You’re driving on a busy city street in a light rain. The car ahead of you stops suddenly, and you brake a few seconds late, skidding into its rear bumper at about 5 mph. Getting out of your car, you see a small dent on the other vehicle; the driver says he’s fine. Should you breathe a sigh of relief? Not in Philadelphia.
In the City of Brotherly Love, according to a study by the Insurance Research Council, about 75 percent of accidents causing property damage also give rise to a bodily-injury claim. That’s five times the rate in Pittsburgh, six times the rate in Harrisburg.
The IRC study examines the number of bodily-injury claims per 100 property damage claims, a rough measure of the likelihood that someone will seek compensation for injuries after an accident serious enough to generate repair bills. It found that the rate varies between states with similar liability laws and even within states. For example, based on figures for 1985-87, the rate was much higher in Cleveland (40 percent) than in Cincinnati (21.4 percent); in Miami (37.5 percent) than in Jacksonville (1 1.2 percent); and in Los Angeles (60.6 percent) than in San Francisco (37.4 percent).

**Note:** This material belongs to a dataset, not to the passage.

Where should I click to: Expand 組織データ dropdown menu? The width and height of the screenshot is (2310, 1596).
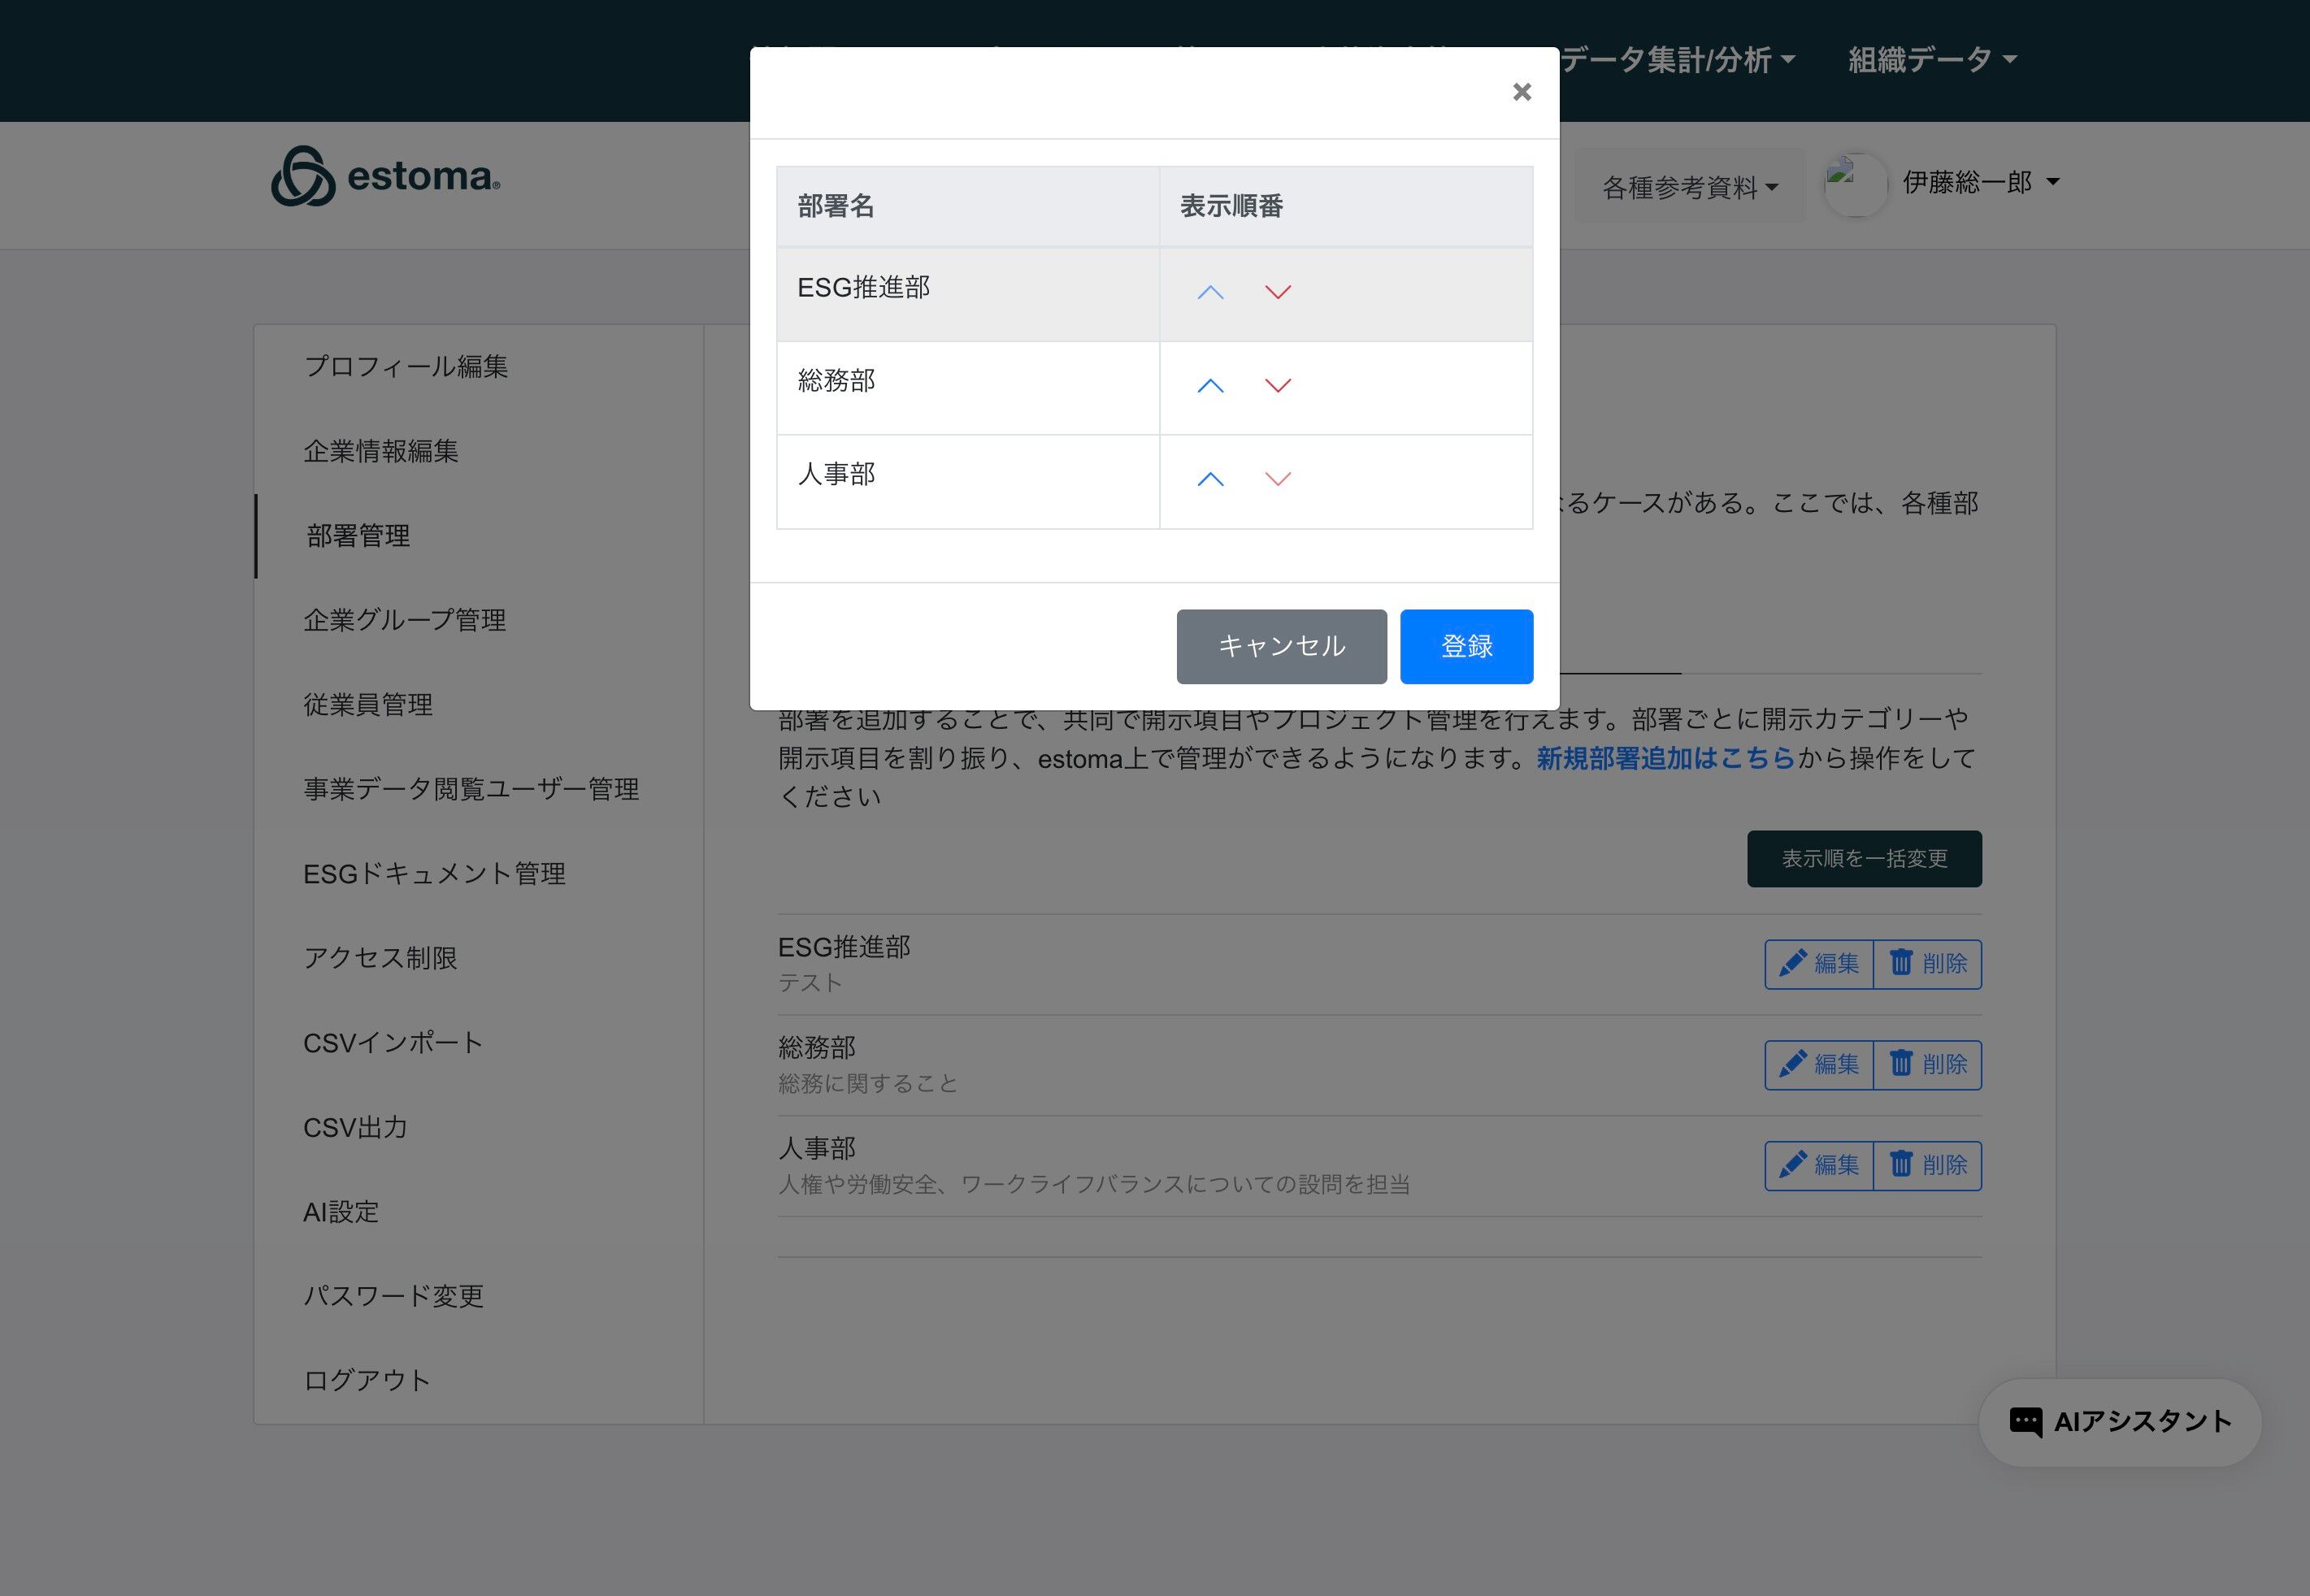[x=1931, y=60]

In the 37 states with fault-based insurance systems, the rate rose nearly 30 percent from 1980 to 1989. The five states with the highest rates in 1989 were California, Arizona, Louisiana, South Carolina, and Nevada. With the exception of Louisiana, all of these states have had car-insurance affordability problems serious enough to prompt legislative responses in recent years.
A nationwide study that the IRC conducted in 1989 found that “the areas with high injury claim frequencies have fewer deaths and serious injuries than other areas. The additional injury claims recorded in high-frequency areas are mostly for neck and back sprains.”
This finding suggests that higher ratios of bodily-injury to property-damage claims are largely due to fraud. The Insurance Crime Prevention Institute reports that Philadelphia, Los Angeles, and South Carolina all have serious problems with car-insurance fraud, including staged accidents.
Less dramatic abuses abound. “YOU see the bumper stickers around that say, ‘Hit me-I need the money,’ ” notes R.J. Young Jr., vice president for auto pricing at Allstate Insurance. “It’s a way to get some money.”
Experts say various factors may explain why people in some areas are more likely to file fraudulent claims, including the average length of residence, attitudes of local attorneys and judges, and levels of income and employment. Young suggests that high insurance rates encourage the padding of claims: “When people pay more, there may be a feeling of entitlement .... They say, ‘I paid a lot of money for a long time. I want to get some back.”